══ Exercise inputs

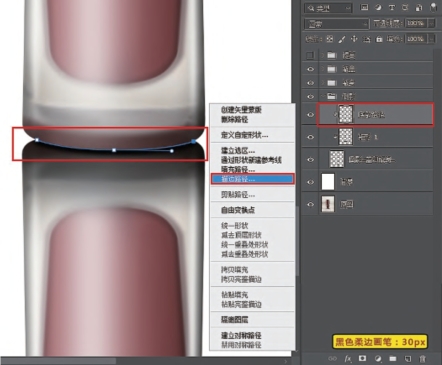The height and width of the screenshot is (365, 442).
Task: Click the middle anchor point on the path
Action: pyautogui.click(x=114, y=150)

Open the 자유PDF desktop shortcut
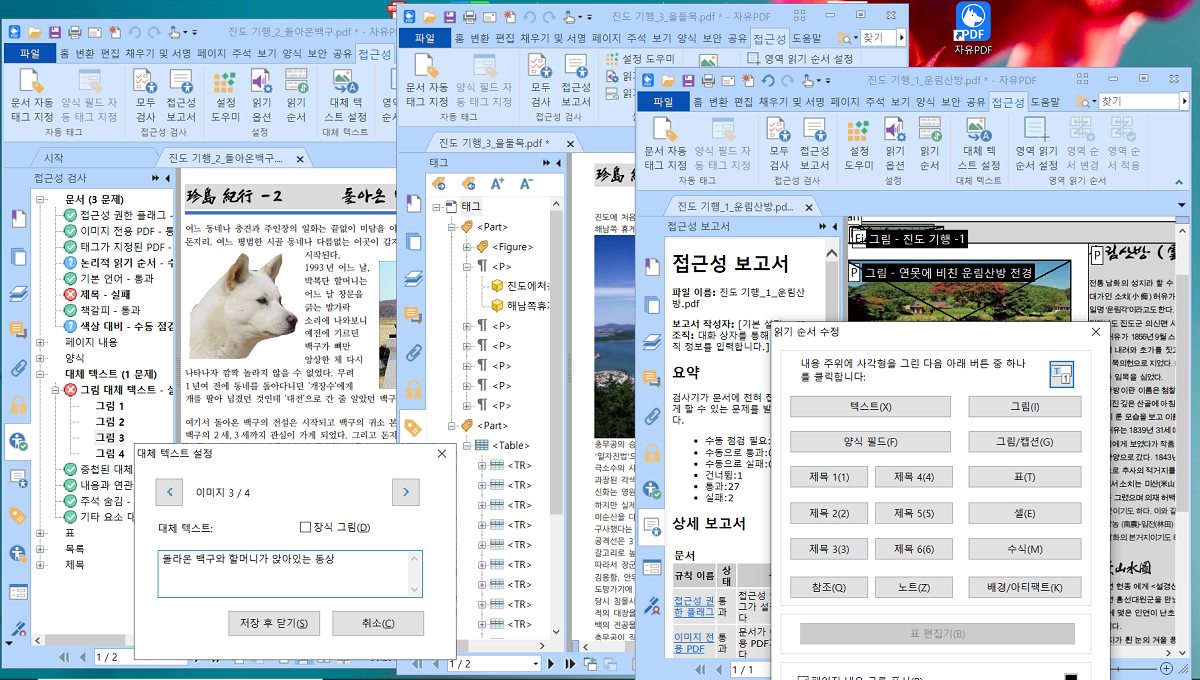[x=974, y=27]
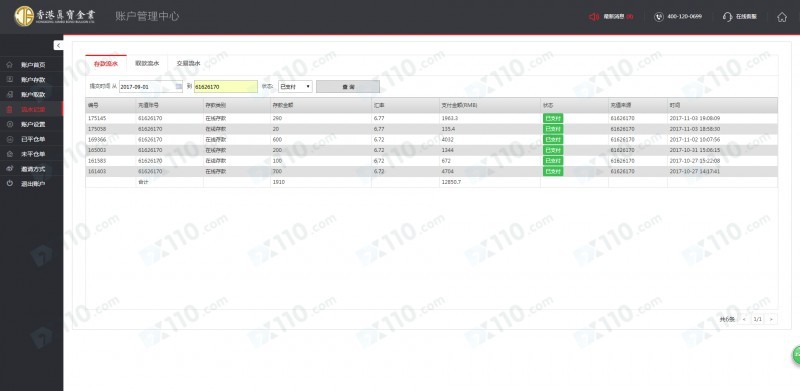Click the 查询 search button
Screen dimensions: 800x391
coord(348,87)
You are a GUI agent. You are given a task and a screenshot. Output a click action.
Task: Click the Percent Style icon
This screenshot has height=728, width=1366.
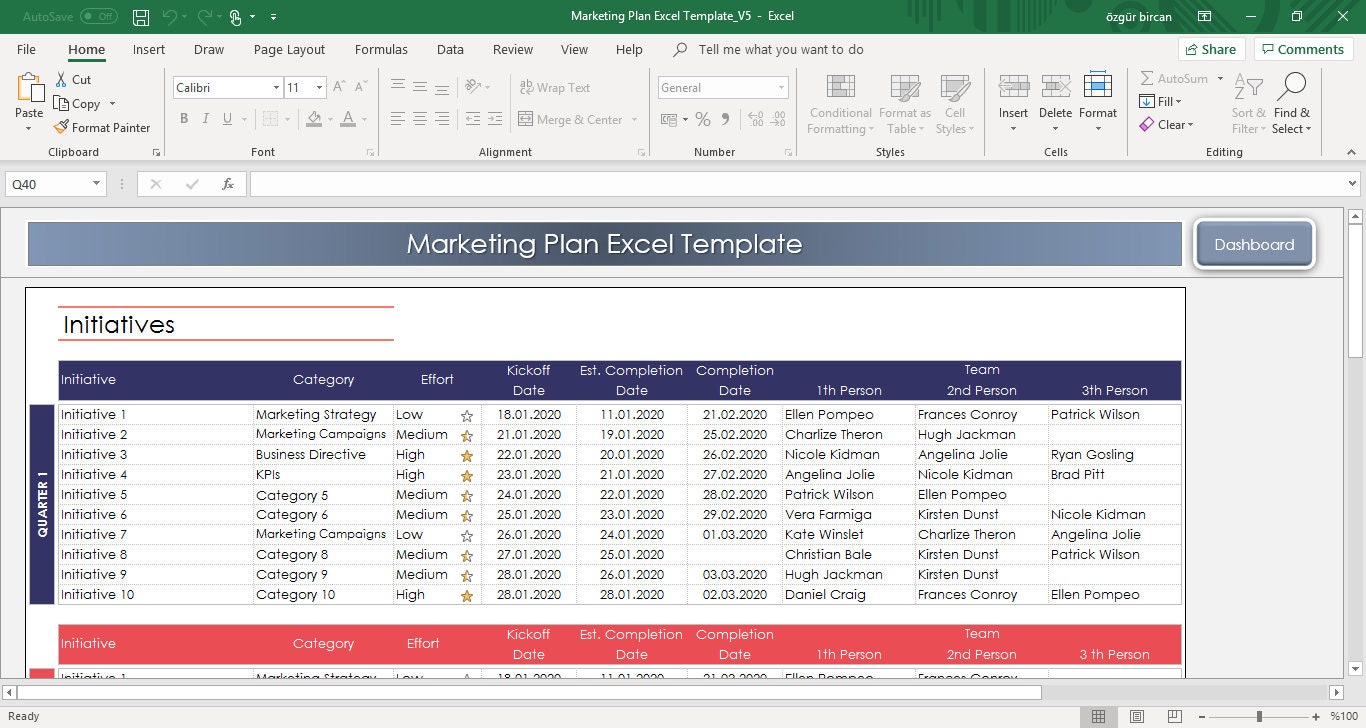coord(703,118)
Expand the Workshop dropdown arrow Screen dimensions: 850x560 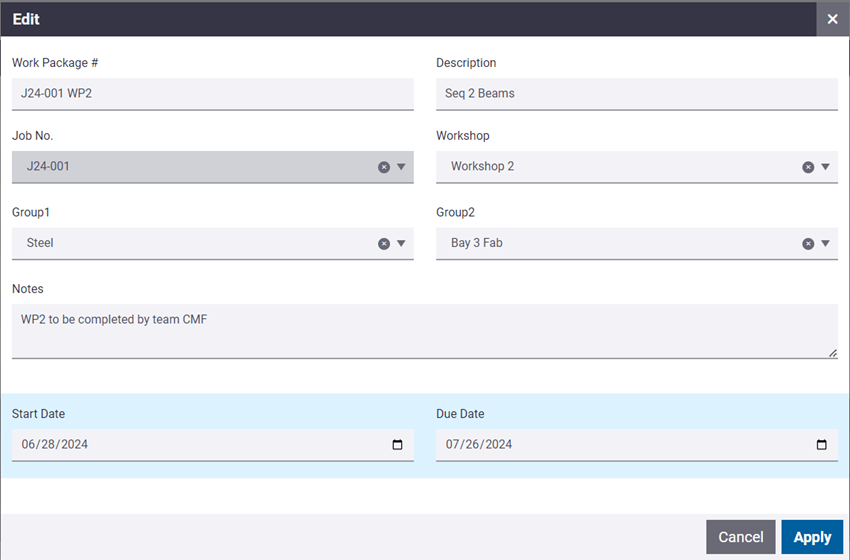click(825, 167)
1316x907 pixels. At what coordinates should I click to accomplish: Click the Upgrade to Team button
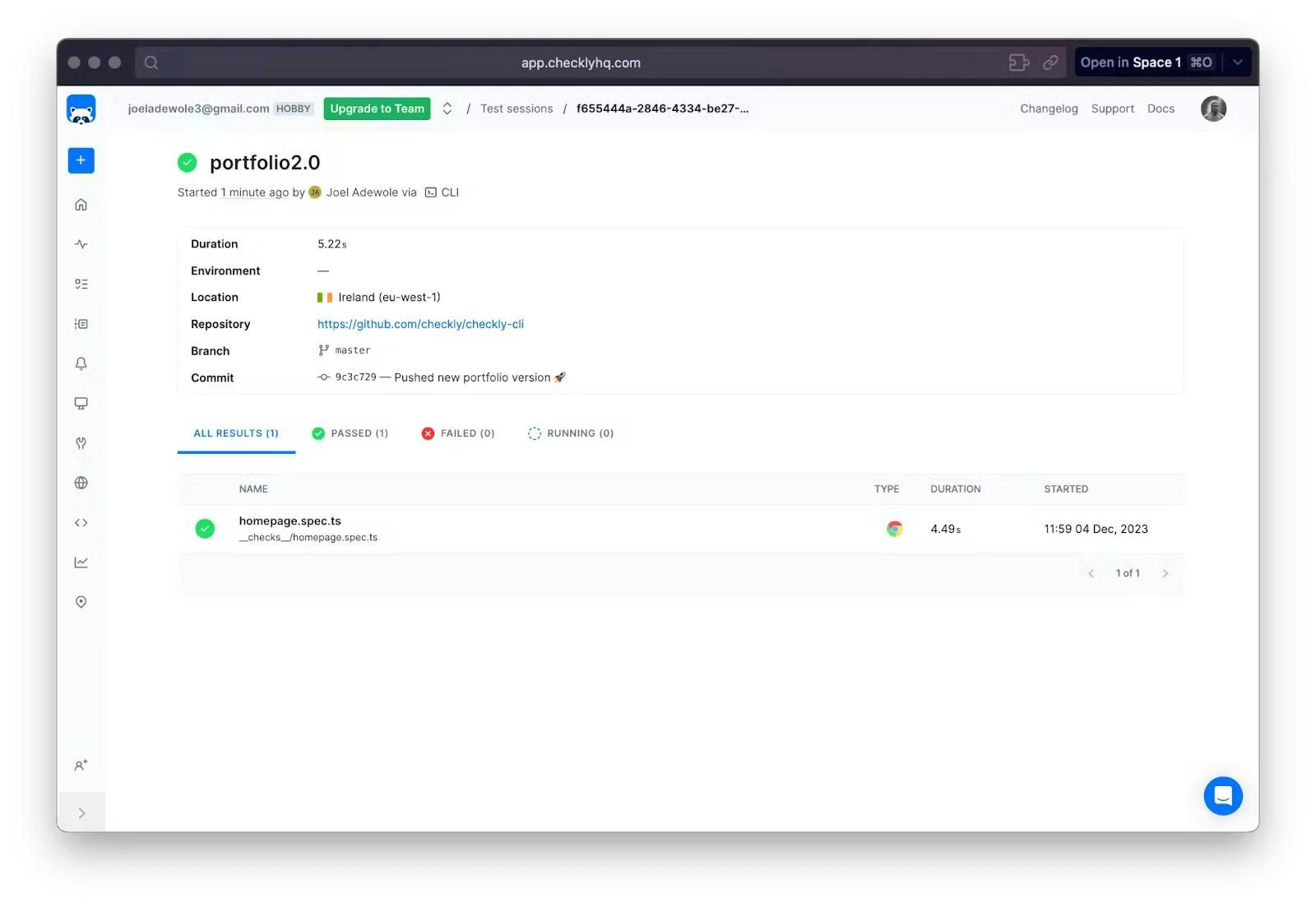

════

[What the exercise asks] Could you turn the material, from its first line through the line that contains "coord(703,118)", into a JSON list of strings with one string per line, dropping blank lines and leaving out the pictures?

[Worked answer]
[
  "The height and width of the screenshot is (365, 442).",
  "Task: Click the middle anchor point on the path",
  "Action: pyautogui.click(x=114, y=150)",
  "Open the 자유PDF desktop shortcut",
  "[x=974, y=27]",
  "Click the 查询 search button",
  "Screen dimensions: 800x391",
  "coord(348,87)",
  "You are a GUI agent. You are given a task and a screenshot. Output a click action.",
  "Task: Click the Percent Style icon",
  "This screenshot has height=728, width=1366.",
  "coord(703,118)"
]